Epistasis Blog

From the Artificial Intelligence Innovation Lab at Cedars-Sinai Medical Center (www.epistasis.org)

Sunday, March 31, 2019

How to increase our belief in discovered statistical interactions via large-scale association studies?

Our new paper with Dr. Kristel van Steen on approaches for improving evidence for statistical interactions.

Van Steen K, Moore JH. How to increase our belief in discovered statistical interactions via large-scale association studies? Hum Genet. 2019 [PubMed] [Human Genetics]
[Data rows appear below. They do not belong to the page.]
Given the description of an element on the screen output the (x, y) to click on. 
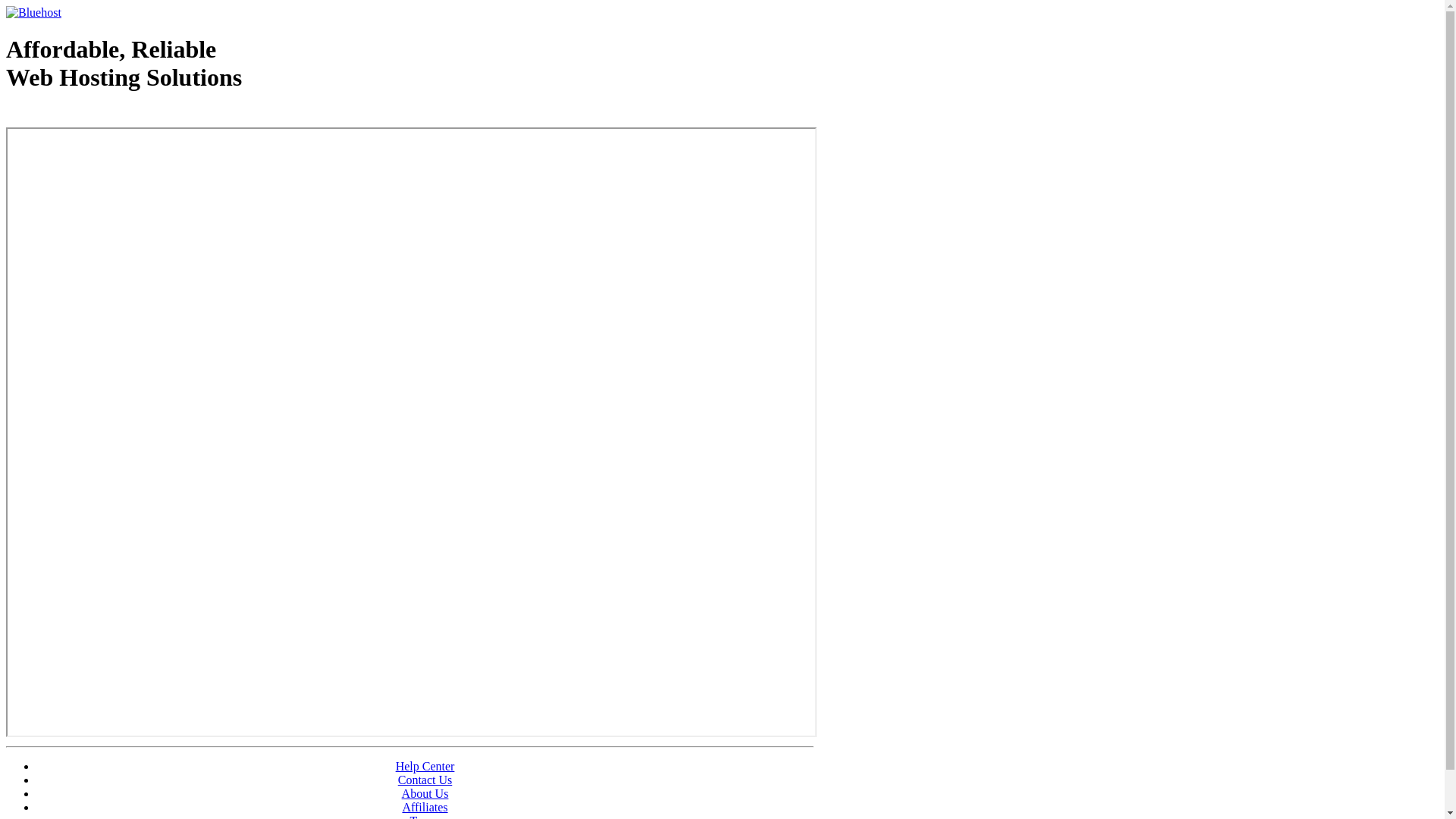
Affiliates Element type: text (424, 806)
About Us Element type: text (424, 793)
Help Center Element type: text (425, 765)
Web Hosting - courtesy of www.bluehost.com Element type: text (94, 115)
Contact Us Element type: text (425, 779)
Given the description of an element on the screen output the (x, y) to click on. 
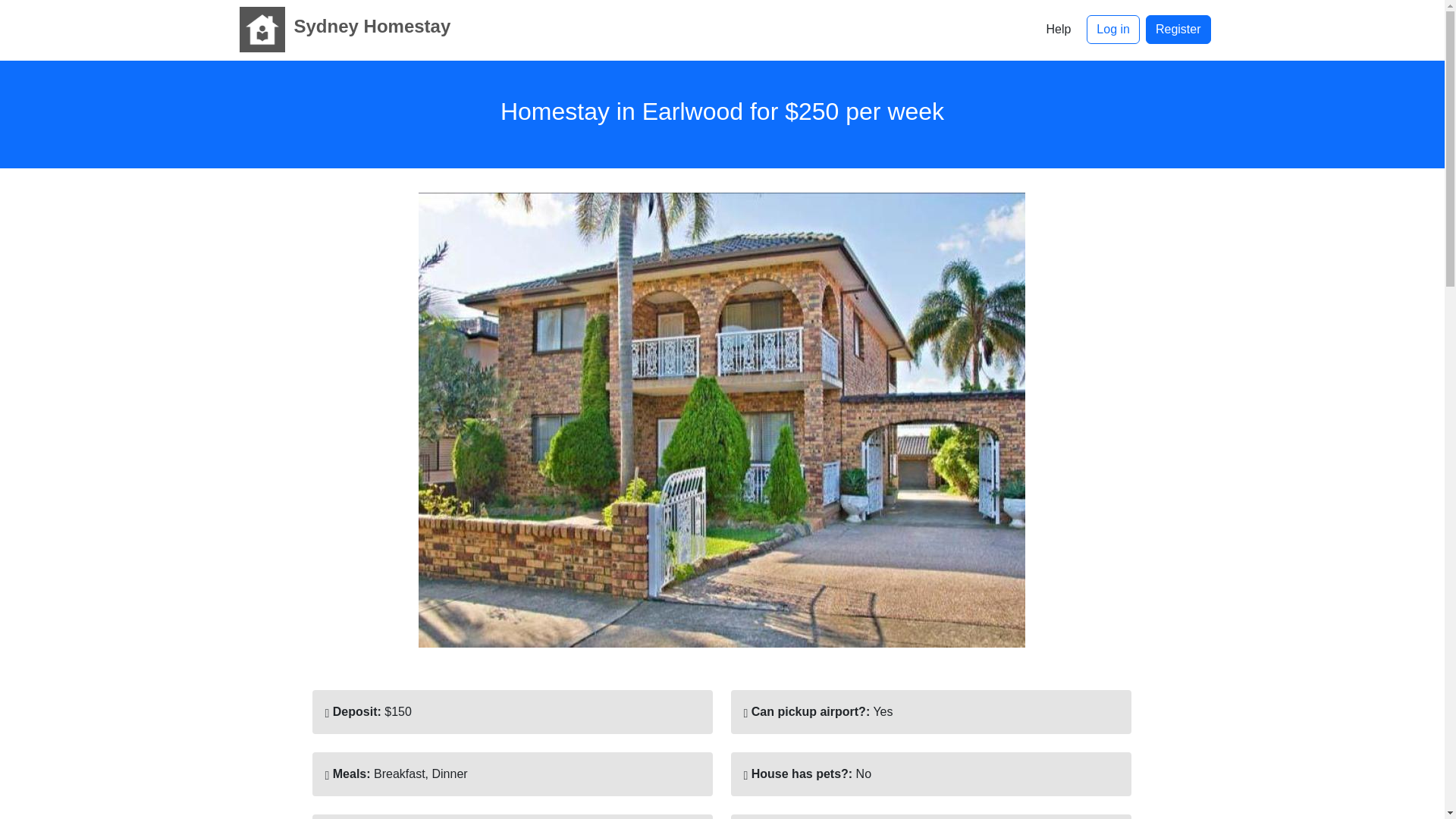
Help (1057, 29)
Sydney Homestay (340, 29)
Log in (1113, 29)
Register (1178, 29)
Given the description of an element on the screen output the (x, y) to click on. 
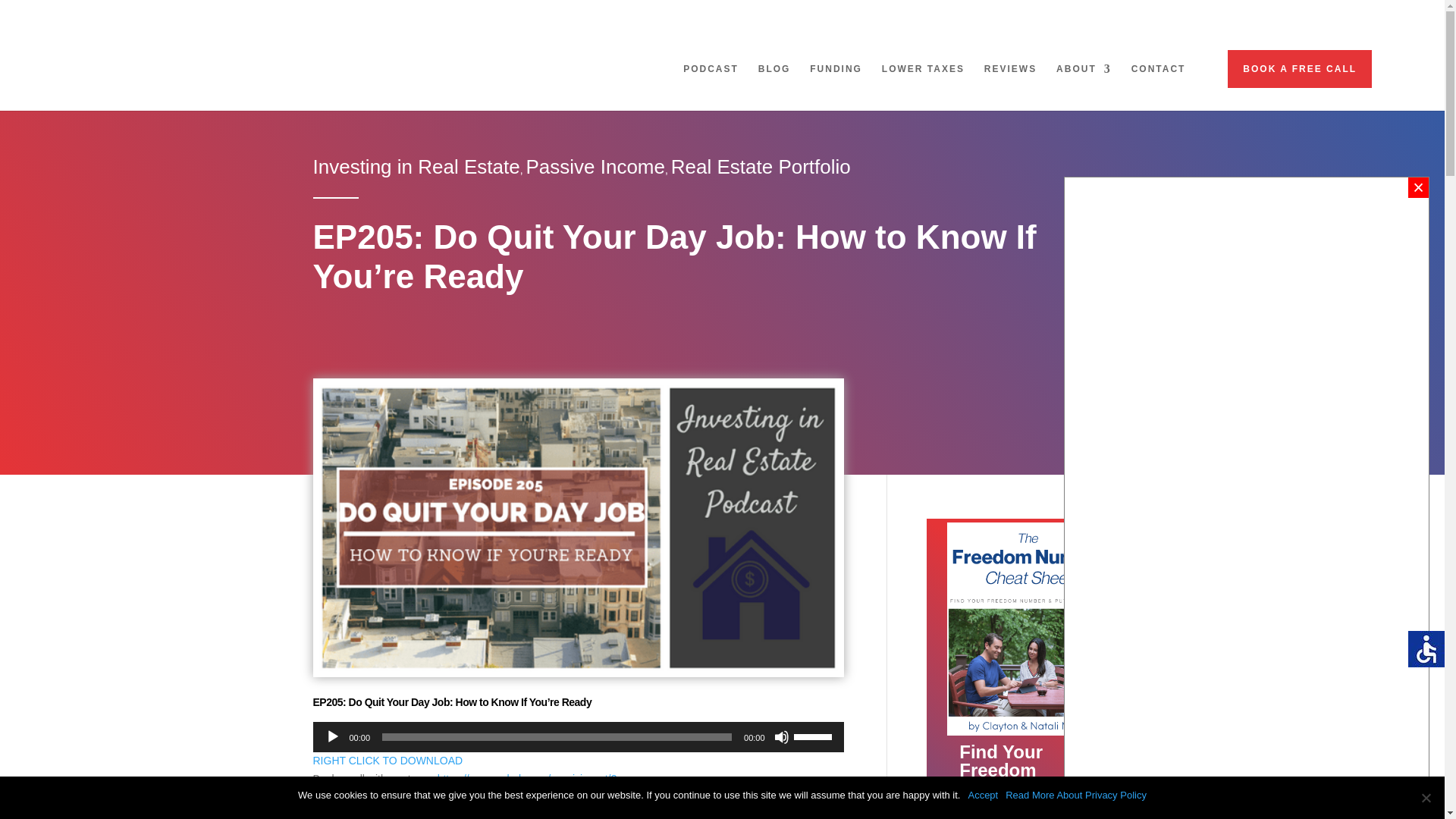
LOWER TAXES (922, 81)
No (1425, 797)
CONTACT (1158, 81)
BLOG (774, 81)
ABOUT (1084, 81)
FUNDING (835, 81)
PODCAST (710, 81)
BOOK A FREE CALL (1299, 68)
REVIEWS (1010, 81)
Given the description of an element on the screen output the (x, y) to click on. 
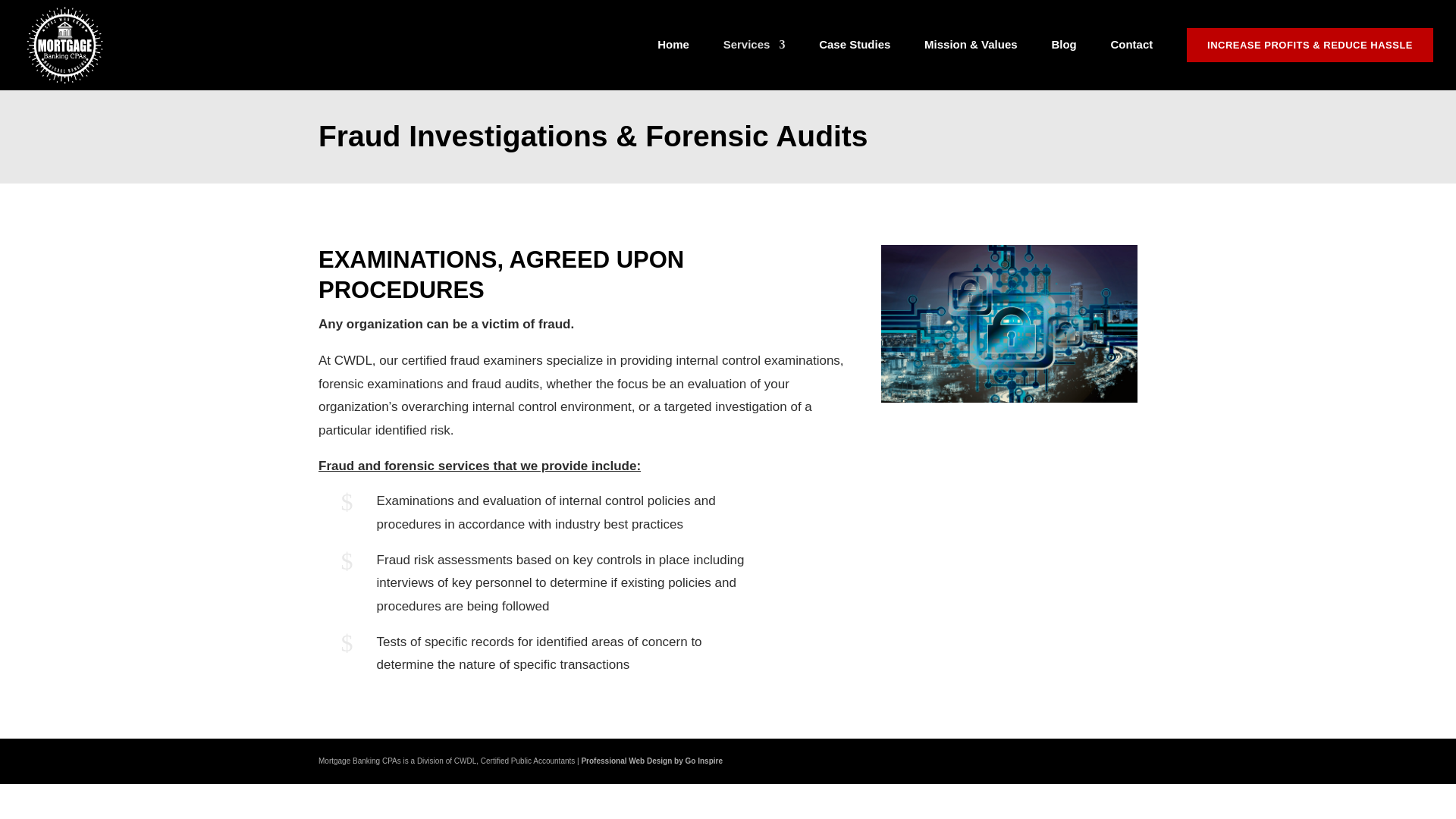
Case Studies (853, 64)
Professional Web Design by Go Inspire (651, 760)
Services (754, 64)
Given the description of an element on the screen output the (x, y) to click on. 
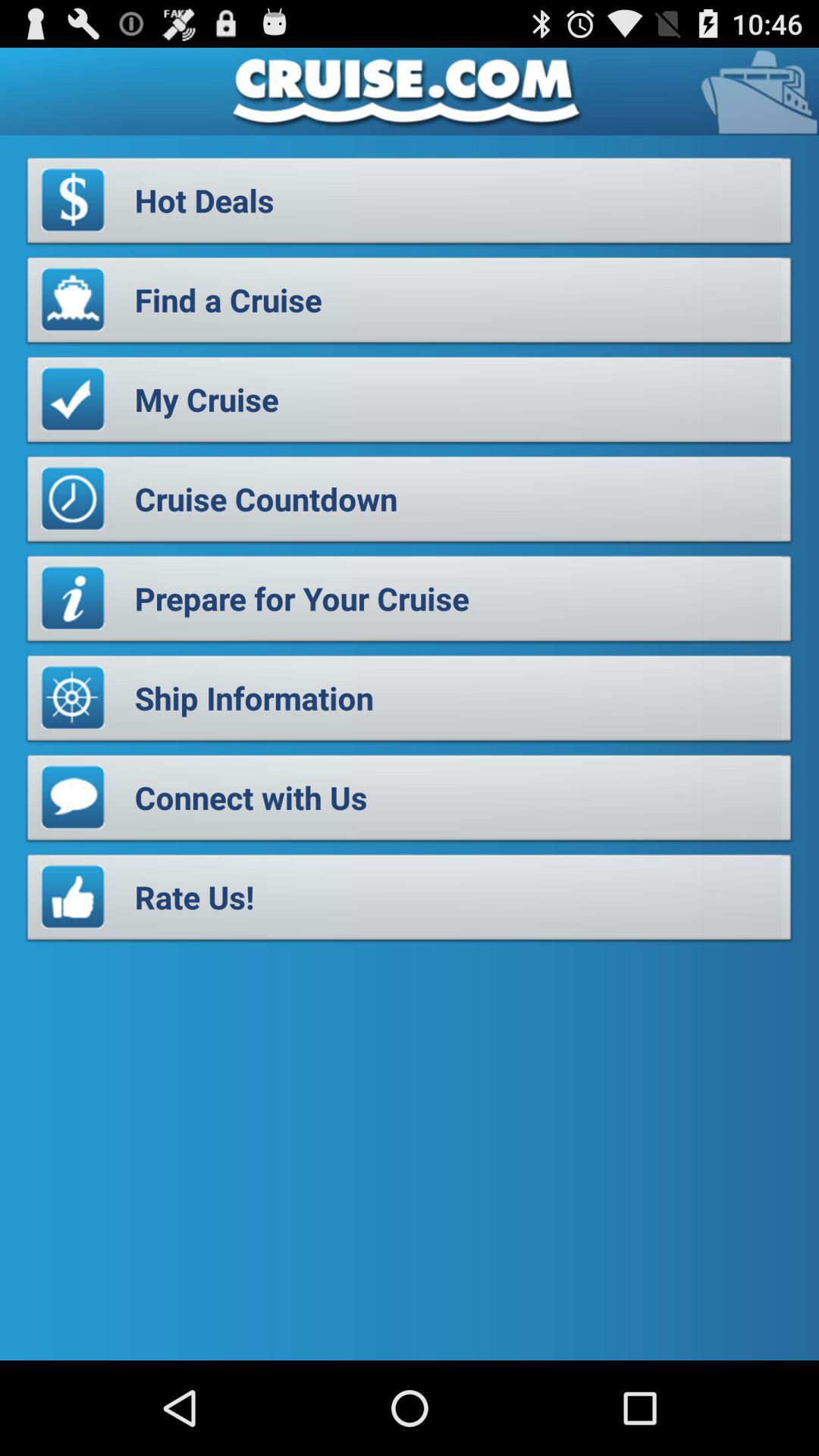
click the rate us! item (409, 901)
Given the description of an element on the screen output the (x, y) to click on. 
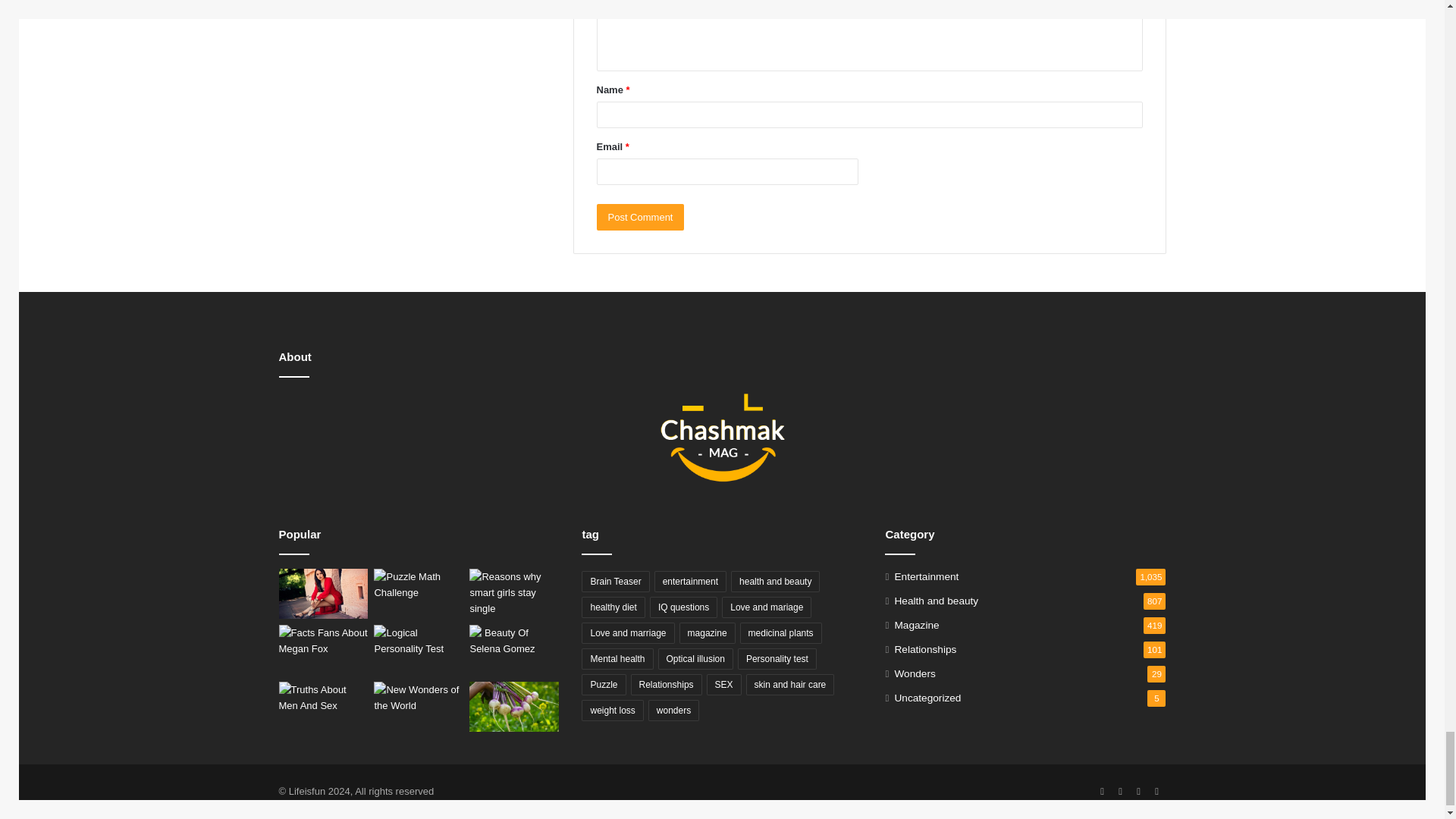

The understanding that differences in biological epistasis may impact disease risk, diagnosis, or disease management stands in wide contrast to the unavailability of widely accepted large-scale epistasis analysis protocols. Several choices in the analysis workflow will impact false-positive and false-negative rates. One of these choices relates to the exploitation of particular modelling or testing strategies. The strengths and limitations of these need to be well understood, as well as the contexts in which these hold. This will contribute to determining the potentially complementary value of epistasis detection workflows and is expected to increase replication success with biological relevance. In this contribution, we take a recently introduced regression-based epistasis detection tool as a leading example to review the key elements that need to be considered to fully appreciate the value of analytical epistasis detection performance assessments. We point out unresolved hurdles and give our perspectives towards overcoming these.

Friday, March 01, 2019

Testing the assumptions of parametric linear models: the need for biological data mining in disciplines such as human genetics

This editorial is in response to some claims that an observed linear relationship between relative pair trait correlation and IBD genetic sharing is indicative of a simple additive genetic architecture dominated by independent genetic effects. As we show here, you could observe this pattern under a genetic architecture dominated by epistasis.

Moore JH, Mackay TFC, Williams SM. Testing the assumptions of parametric linear models: the need for biological data mining in disciplines such as human genetics. BioData Min. 2019 Feb 11;12:6. [PubMed] [BioData Mining]


All data science methods have specific assumptions that are made in order for their inferences to be valid. Some assumptions impact statistical significance testing and some influence the models themselves. For example, a fundamental assumption of linear regression is that the relationship between the independent and dependent variables is additive such that a unit increase in one leads to a unit increase in the other with some error that can be modeled using a normal distribution. The presence of a nonlinear relationship between the variables violates this assumption and can lead to inaccurate inferences. We demonstrate this here using a simple example from human genetics and then end with some thoughts about the role of biological data mining in revealing nonlinear relationships between variables.